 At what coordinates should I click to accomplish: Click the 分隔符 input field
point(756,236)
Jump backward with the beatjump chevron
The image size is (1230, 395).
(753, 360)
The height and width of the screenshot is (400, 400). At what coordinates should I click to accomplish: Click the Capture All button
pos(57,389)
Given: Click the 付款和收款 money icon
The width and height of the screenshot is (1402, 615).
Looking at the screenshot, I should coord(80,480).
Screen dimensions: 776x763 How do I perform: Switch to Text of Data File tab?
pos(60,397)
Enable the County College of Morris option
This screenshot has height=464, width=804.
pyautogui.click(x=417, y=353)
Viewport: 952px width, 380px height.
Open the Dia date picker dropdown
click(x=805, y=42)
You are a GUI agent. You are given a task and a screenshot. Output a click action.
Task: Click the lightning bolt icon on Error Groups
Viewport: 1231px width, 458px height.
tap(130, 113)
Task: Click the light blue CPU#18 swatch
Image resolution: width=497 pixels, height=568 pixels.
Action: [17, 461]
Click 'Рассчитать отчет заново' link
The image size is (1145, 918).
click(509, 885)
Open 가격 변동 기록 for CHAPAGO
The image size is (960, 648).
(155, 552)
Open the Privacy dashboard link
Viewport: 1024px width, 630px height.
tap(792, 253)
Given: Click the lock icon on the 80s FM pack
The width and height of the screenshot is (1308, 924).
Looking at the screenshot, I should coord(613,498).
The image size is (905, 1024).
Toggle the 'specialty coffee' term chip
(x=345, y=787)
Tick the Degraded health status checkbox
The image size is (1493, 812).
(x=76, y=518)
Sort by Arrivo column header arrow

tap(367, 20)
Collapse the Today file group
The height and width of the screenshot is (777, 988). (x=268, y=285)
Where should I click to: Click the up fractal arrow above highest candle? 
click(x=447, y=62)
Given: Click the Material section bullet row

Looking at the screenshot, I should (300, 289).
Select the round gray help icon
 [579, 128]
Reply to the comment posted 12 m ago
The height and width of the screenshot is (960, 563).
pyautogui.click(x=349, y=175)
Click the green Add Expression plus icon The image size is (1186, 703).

+ + +

→ **ACTION ITEM**
Would you output every line of the listing exactly?

→ **TASK RESULT**
 At what coordinates should I click to accomplish: Click the 分隔符 input field
point(756,236)
Jump backward with the beatjump chevron
The image size is (1230, 395).
(753, 360)
The height and width of the screenshot is (400, 400). At what coordinates should I click to accomplish: Click the Capture All button
pos(57,389)
Given: Click the 付款和收款 money icon
The width and height of the screenshot is (1402, 615).
Looking at the screenshot, I should coord(80,480).
Screen dimensions: 776x763 How do I perform: Switch to Text of Data File tab?
pos(60,397)
Enable the County College of Morris option
This screenshot has height=464, width=804.
pyautogui.click(x=417, y=353)
Viewport: 952px width, 380px height.
Open the Dia date picker dropdown
click(x=805, y=42)
You are a GUI agent. You are given a task and a screenshot. Output a click action.
Task: Click the lightning bolt icon on Error Groups
Viewport: 1231px width, 458px height.
tap(130, 113)
Task: Click the light blue CPU#18 swatch
Image resolution: width=497 pixels, height=568 pixels.
Action: [17, 461]
Click 'Рассчитать отчет заново' link
The image size is (1145, 918).
click(509, 885)
Open 가격 변동 기록 for CHAPAGO
The image size is (960, 648).
(155, 552)
Open the Privacy dashboard link
Viewport: 1024px width, 630px height.
tap(792, 253)
Given: Click the lock icon on the 80s FM pack
The width and height of the screenshot is (1308, 924).
Looking at the screenshot, I should coord(613,498).
The image size is (905, 1024).
Toggle the 'specialty coffee' term chip
(x=345, y=787)
Tick the Degraded health status checkbox
The image size is (1493, 812).
(x=76, y=518)
Sort by Arrivo column header arrow

tap(367, 20)
Collapse the Today file group
The height and width of the screenshot is (777, 988). (x=268, y=285)
Where should I click to: Click the up fractal arrow above highest candle? 
click(x=447, y=62)
Given: Click the Material section bullet row

Looking at the screenshot, I should (300, 289).
Select the round gray help icon
 [579, 128]
Reply to the comment posted 12 m ago
The height and width of the screenshot is (960, 563).
pyautogui.click(x=349, y=175)
Click the green Add Expression plus icon The image size is (1186, 703).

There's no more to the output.